A sprocket[1] or sprocket-wheel[2] is a profiled wheel with tooth, or cogs,[3][4] that mesh with a chain, monitor or other perforated or indented materials.[5][6] The name ‘sprocket’ applies generally to any wheel upon which radial projections engage a chain moving over it. It is distinguished from a equipment in that sprockets are never meshed together straight, and differs from a pulley for the reason that sprockets have the teeth and pulleys are soft.

Sprockets are used in bicycles, motorcycles, cars, tracked vehicles, and other machinery either to transmit rotary motion between two shafts where gears are unsuitable or to impart linear motion to a track, tape etc. Perhaps the most typical form of sprocket could be within the bicycle, in which the pedal shaft carries a big sprocket-wheel, which drives a chain, which, in turn, drives a little sprocket on the axle of the rear wheel. Early automobiles had been also largely powered by sprocket and chain mechanism, a practice largely copied from bicycles.

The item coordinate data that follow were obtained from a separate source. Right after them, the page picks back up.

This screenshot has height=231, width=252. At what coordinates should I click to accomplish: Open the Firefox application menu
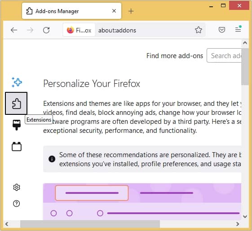238,29
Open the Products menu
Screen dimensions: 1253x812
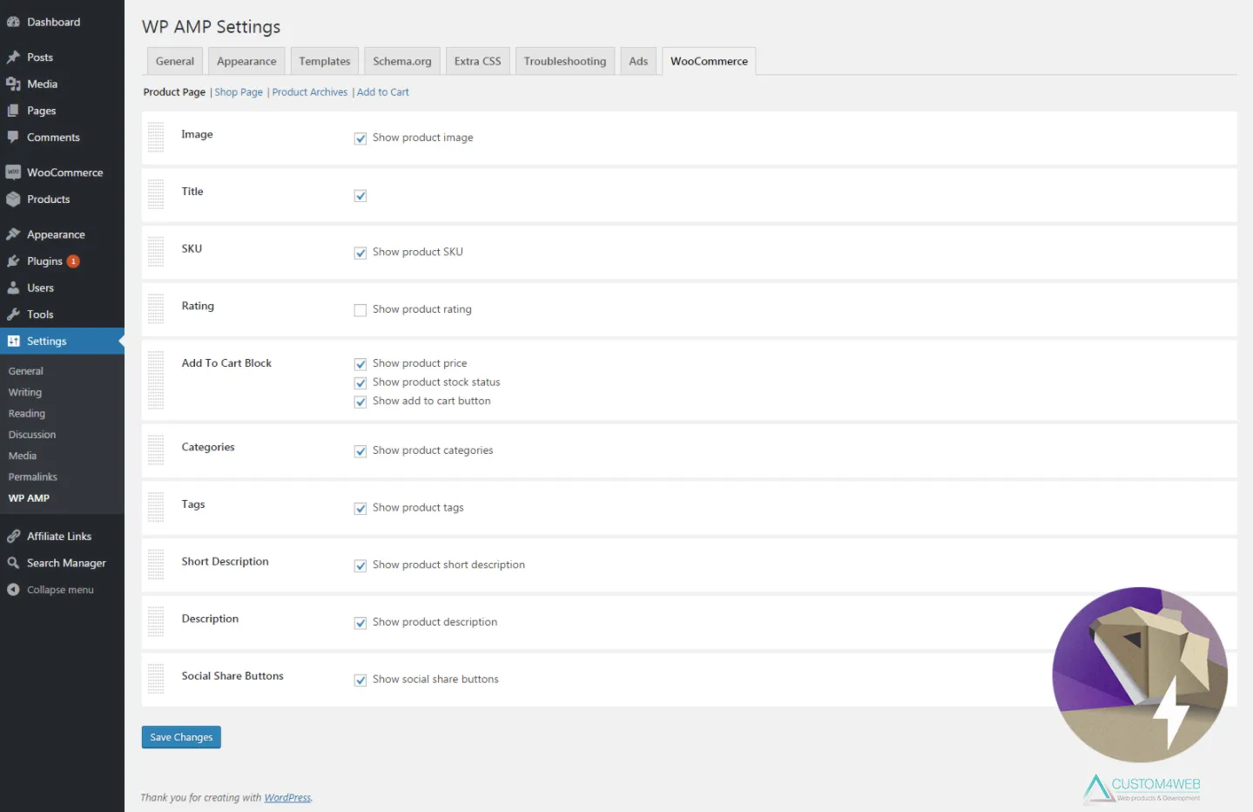[x=48, y=199]
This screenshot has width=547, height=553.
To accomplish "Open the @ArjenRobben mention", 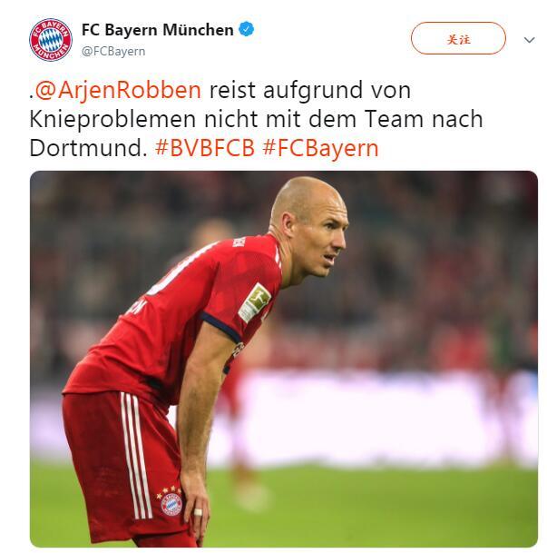I will (118, 90).
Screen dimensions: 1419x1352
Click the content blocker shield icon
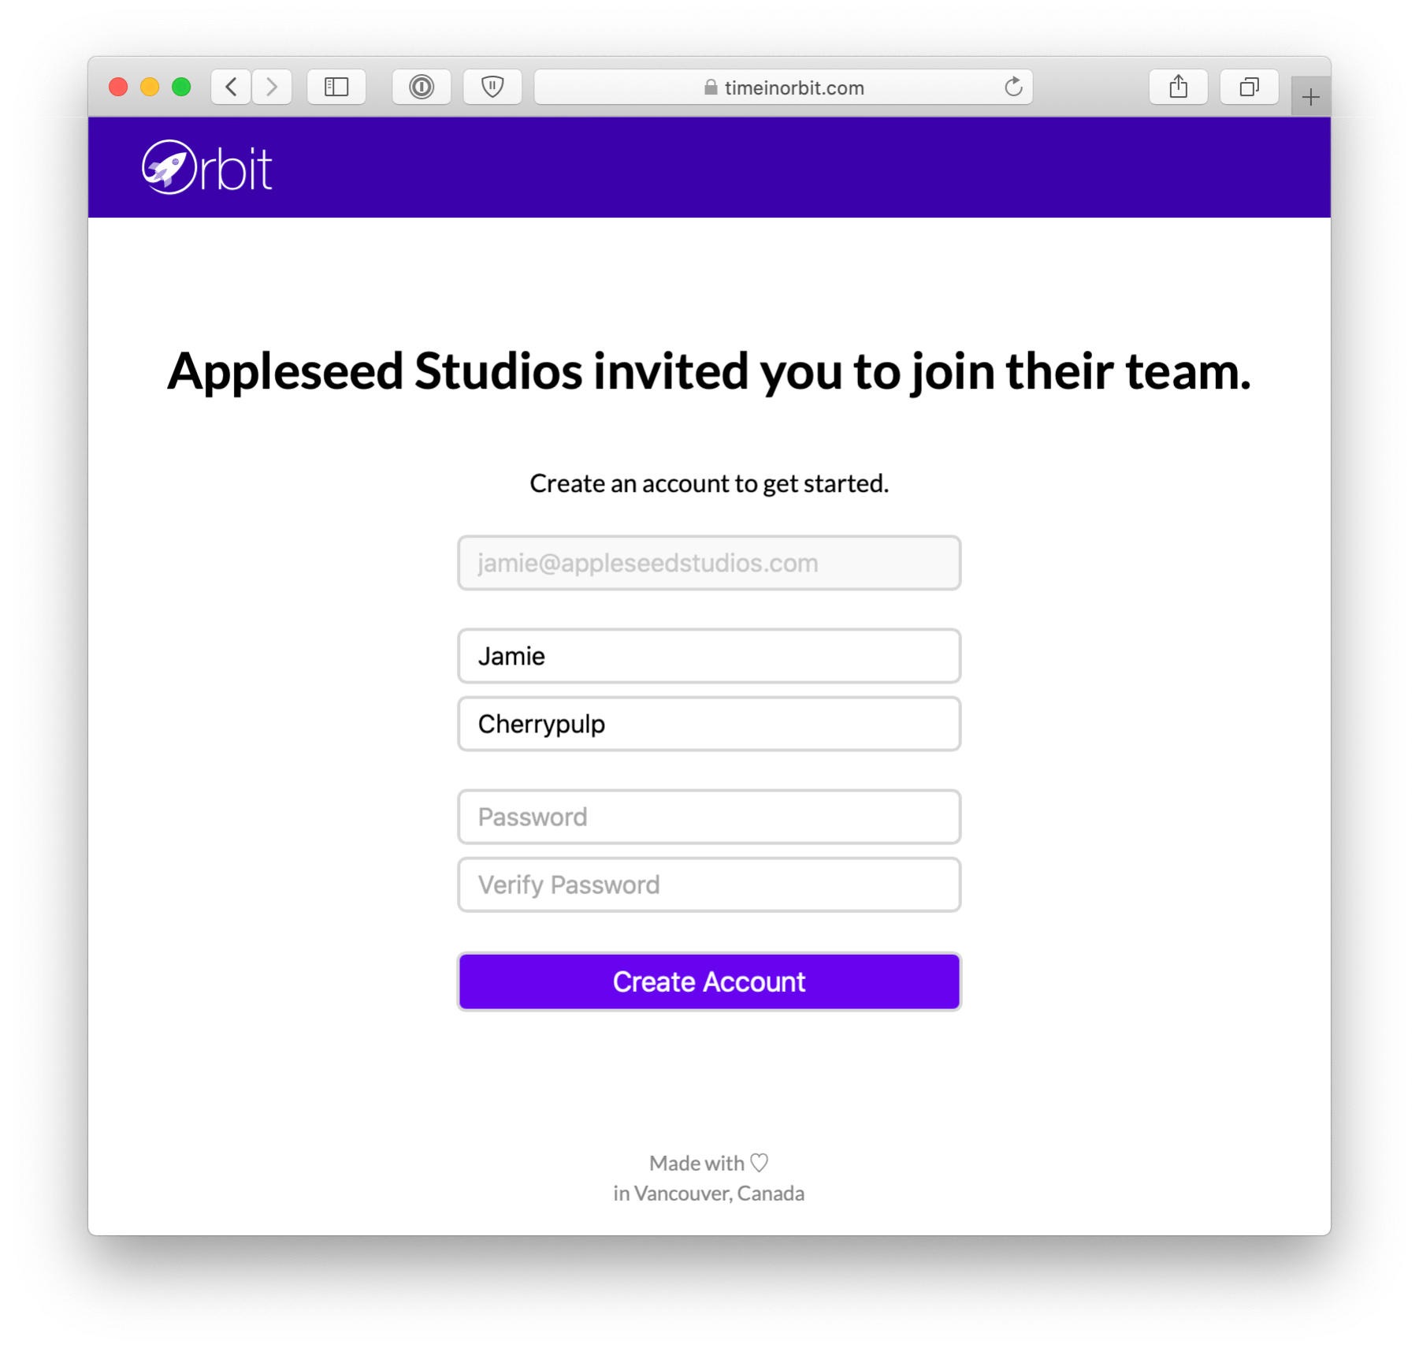492,87
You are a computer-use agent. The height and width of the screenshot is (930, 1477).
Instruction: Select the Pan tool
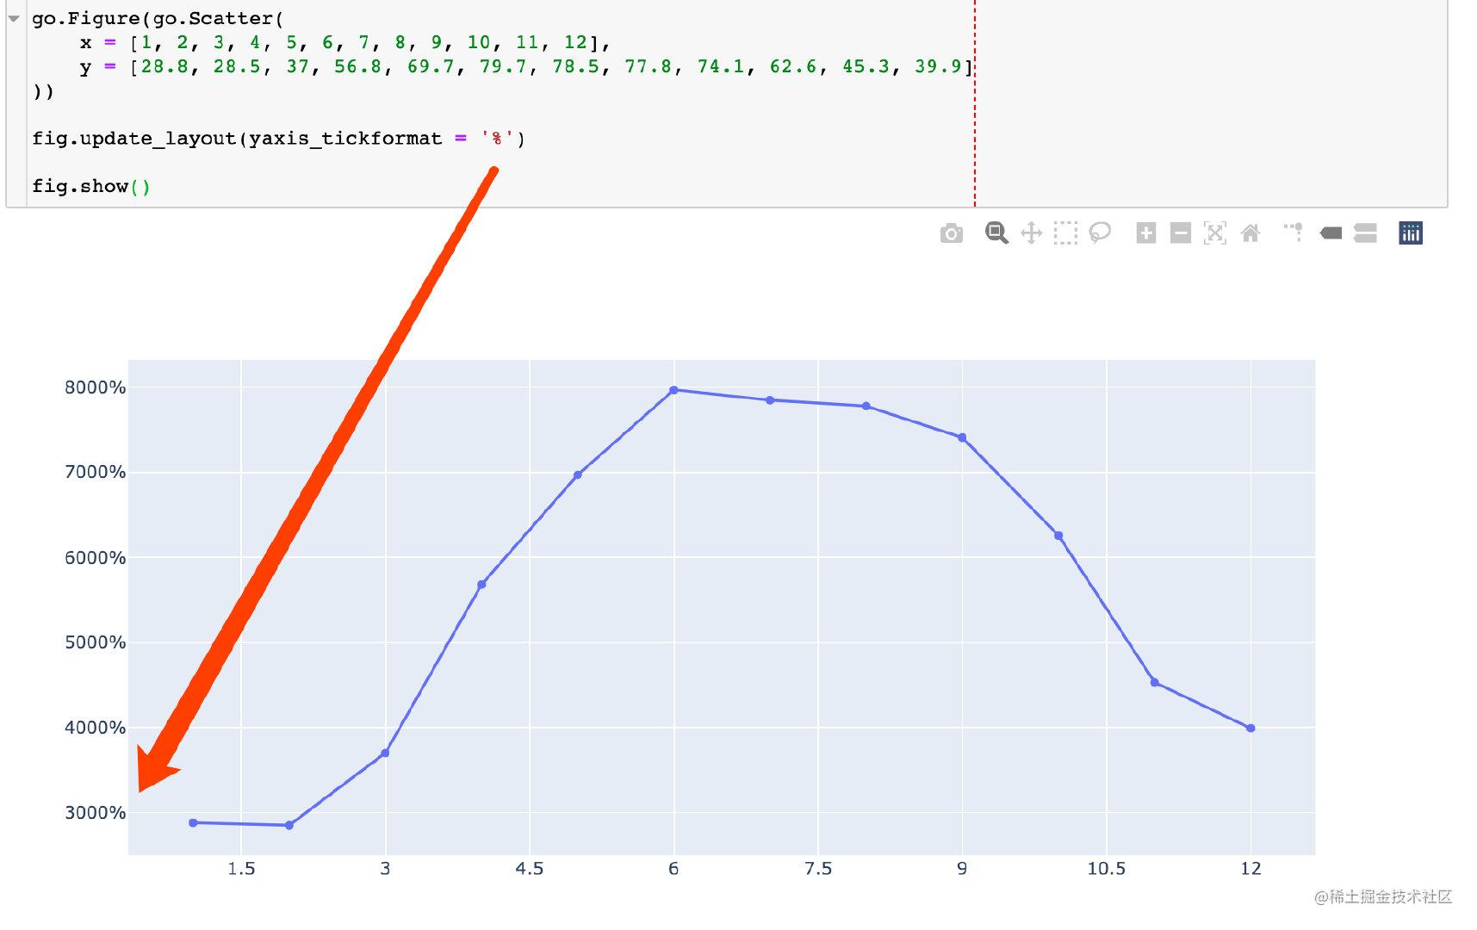tap(1032, 233)
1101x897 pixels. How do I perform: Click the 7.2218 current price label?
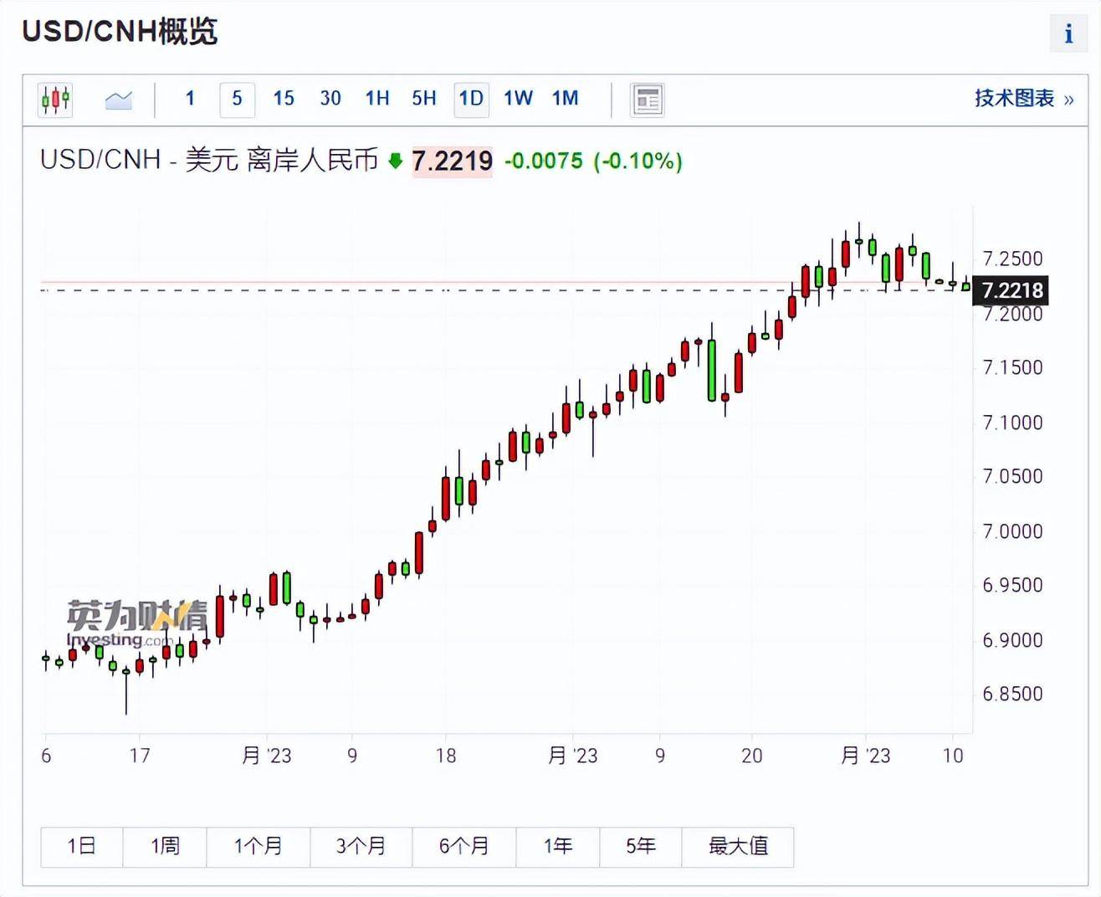coord(1011,290)
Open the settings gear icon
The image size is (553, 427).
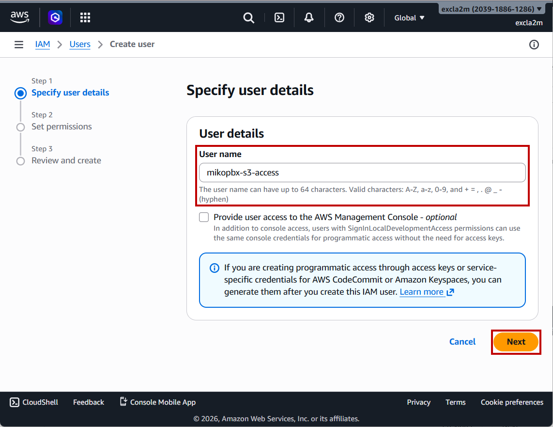(369, 18)
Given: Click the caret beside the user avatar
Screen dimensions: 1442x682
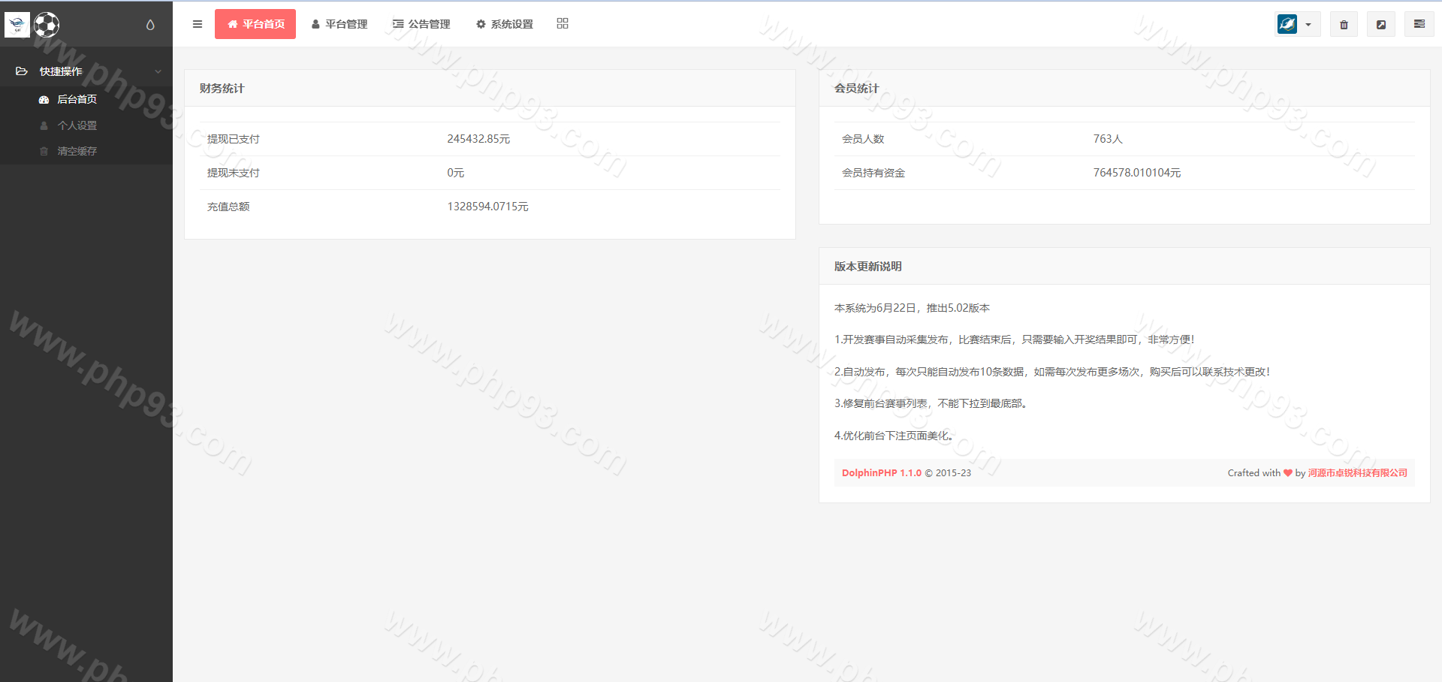Looking at the screenshot, I should (x=1308, y=25).
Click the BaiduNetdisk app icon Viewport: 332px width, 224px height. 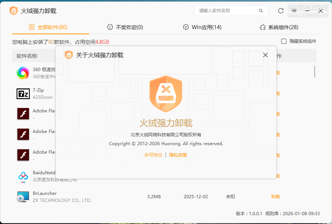(x=24, y=176)
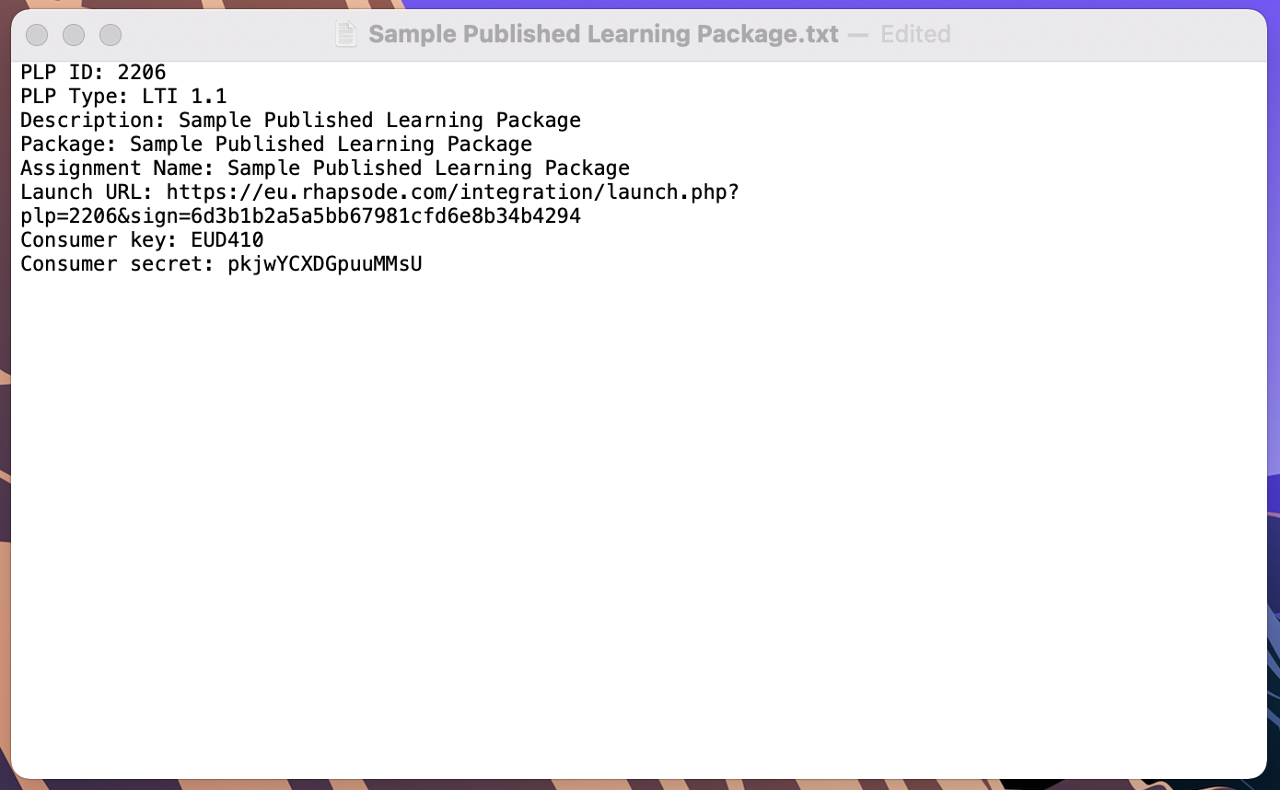Place cursor on the PLP Type: label
Image resolution: width=1280 pixels, height=790 pixels.
pos(75,96)
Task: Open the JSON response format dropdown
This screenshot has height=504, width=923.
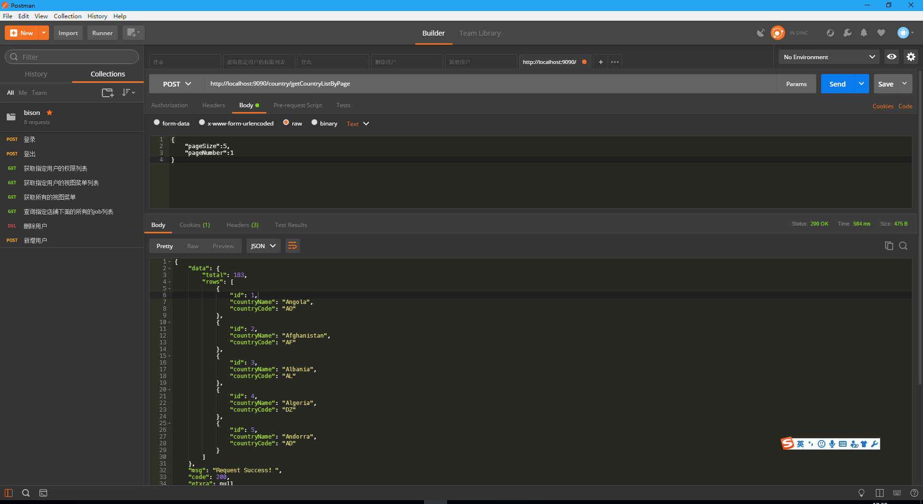Action: (x=263, y=246)
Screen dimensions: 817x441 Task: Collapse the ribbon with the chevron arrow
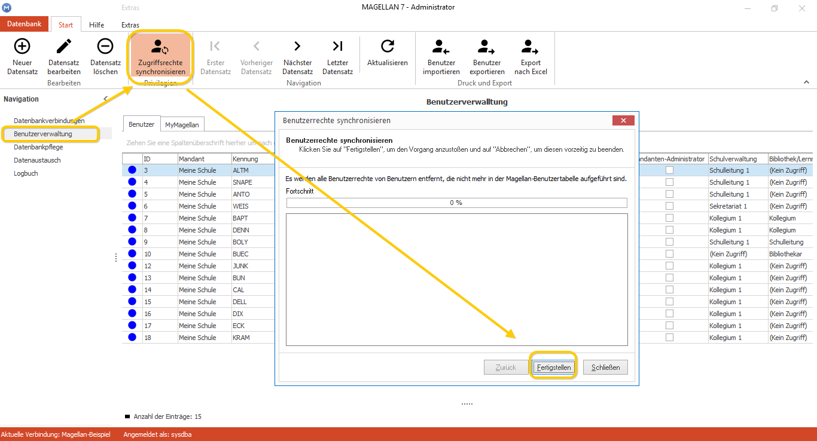pos(806,82)
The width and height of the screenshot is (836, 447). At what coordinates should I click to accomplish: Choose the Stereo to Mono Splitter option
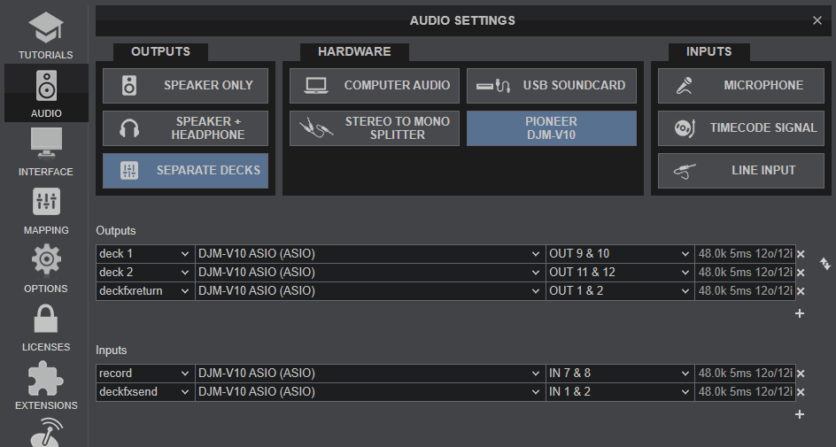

Sprockets are of varied designs, a maximum of efficiency being claimed for every by the originator. Sprockets typically do not have a flange. Some sprockets used with timing belts have flanges to keep carefully the timing belt centered. Sprockets and chains are also used for power transmission in one shaft to some other where slippage is not admissible, sprocket chains being used instead of belts or ropes and sprocket-wheels instead of pulleys. They can be operate at high speed and some types of chain are so constructed concerning be noiseless actually at high speed.